By his senior season of 1961, Saxton was one of the most electrifying players in the country, scoring nine touchdowns and leading the high-scoring Longhorn attack with runs of 80, 79, 66, 56, 49 and 45 yards. A unanimous selection that year, he became the first running back in Longhorn history to become an All-American and finished third in the voting for the Heisman Trophy, trailing only Hall of Famers Ernie Davis (Syracuse) and Bob Ferguson (Ohio State).
His per carry average of 7.9 yards (846 yards on only 107 carries) that season remains the best in school history, and was the highest ever in the history of the Southwest Conference. Saxton finished his career ranked third on the Texas’ all-time rushing list with 1,524 yards, and he led the Longhorns to a 26-6-1 record during his three seasons in Austin.
His college career ended with a 12-7 victory over Ole Miss in the 1962 Cotton Bowl Classic—a game which featured a record setting 73-yard quick kick from Saxton.
After his playing days at Texas, Saxton was drafted as the 146th pick of the St. Louis Cardinals in the NFL and the 75th pick of the Dallas Texans of the AFL. He signed with Dallas, but after one season he decided to enter the banking business.
Saxton would go on to become chairman of the board of Texas Commerce Bank in Austin, and worked in the banking business for 27 years.
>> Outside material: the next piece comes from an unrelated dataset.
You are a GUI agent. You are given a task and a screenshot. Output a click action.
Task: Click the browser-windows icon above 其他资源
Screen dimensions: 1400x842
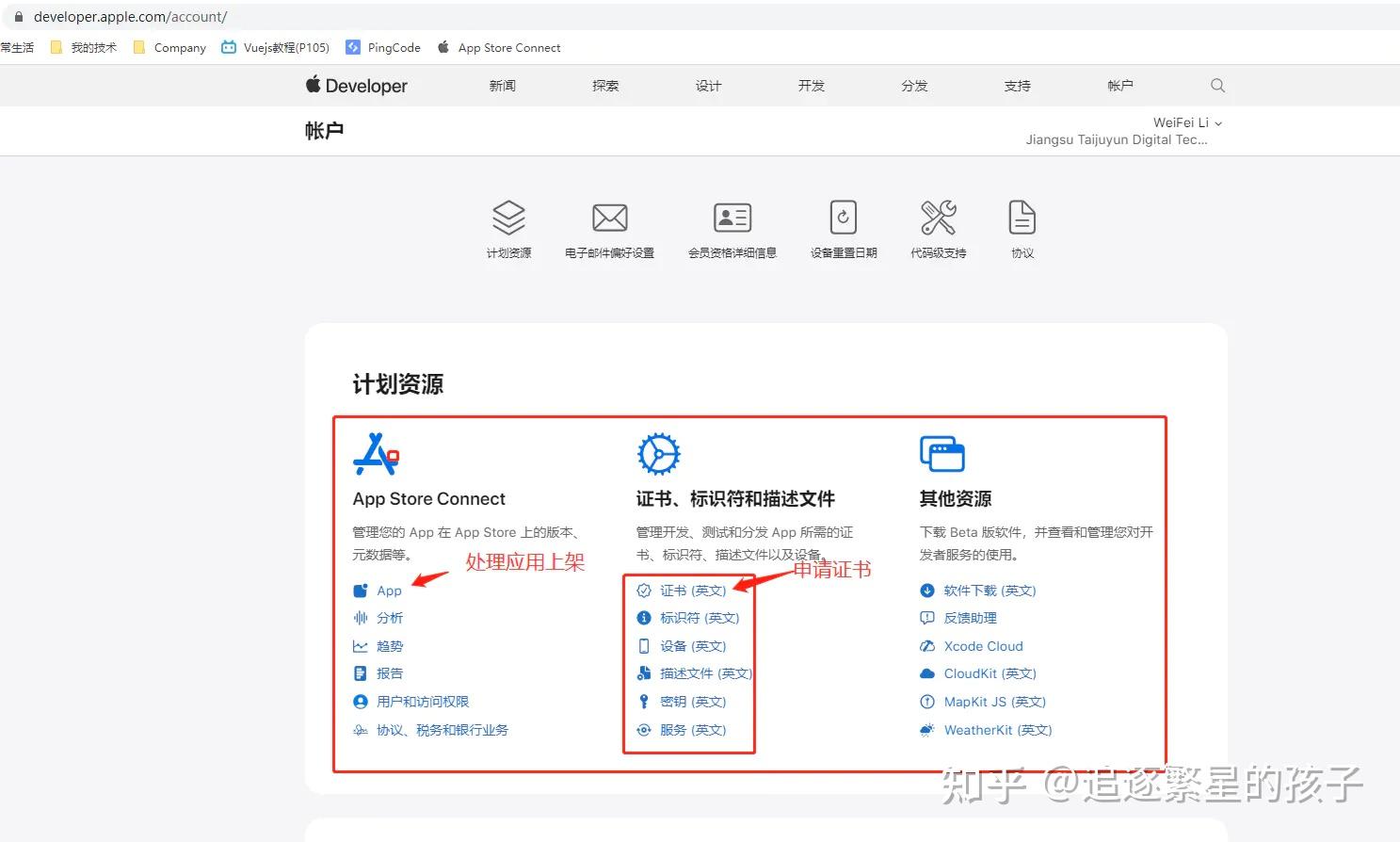942,453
He became one of Austin’s civic leaders, was head of the Austin Chamber of Commerce and served for a time as chairman of the State Board of Insurance.
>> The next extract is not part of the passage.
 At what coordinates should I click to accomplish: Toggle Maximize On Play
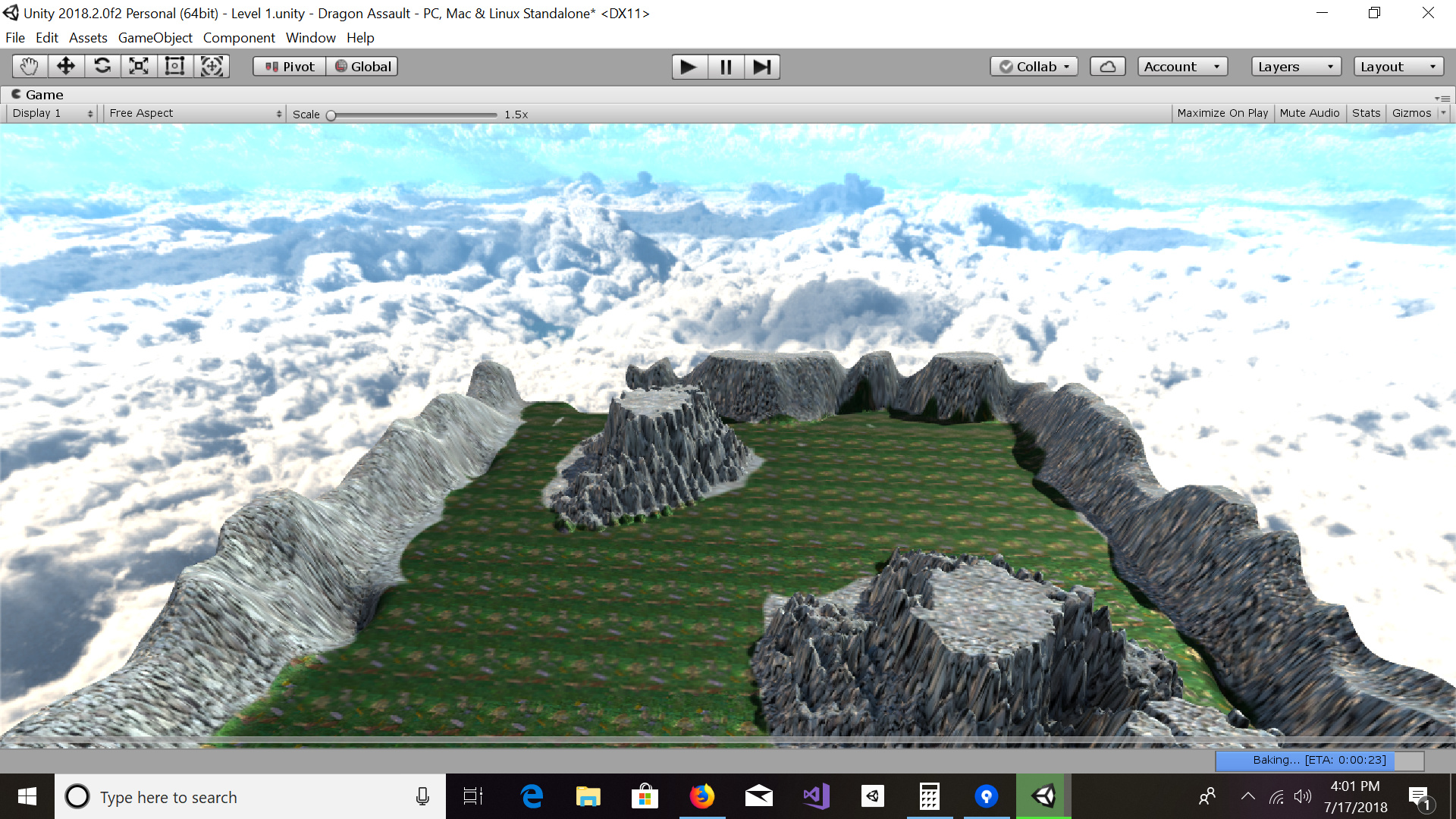coord(1222,113)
Texas inducted Saxton into the Longhorn Hall of Honor in 1973, and he achieved college football’s ultimate honor in 1996 when he was inducted into the College Football Hall of Fame.
Saxton passed away May 28, 2014 at the age of 74. He was survived by his wife, Carol Ann Saxton, and three children, Jimmy Saxton, Shelley Earnest and Cathy Alexander, and six grandchildren.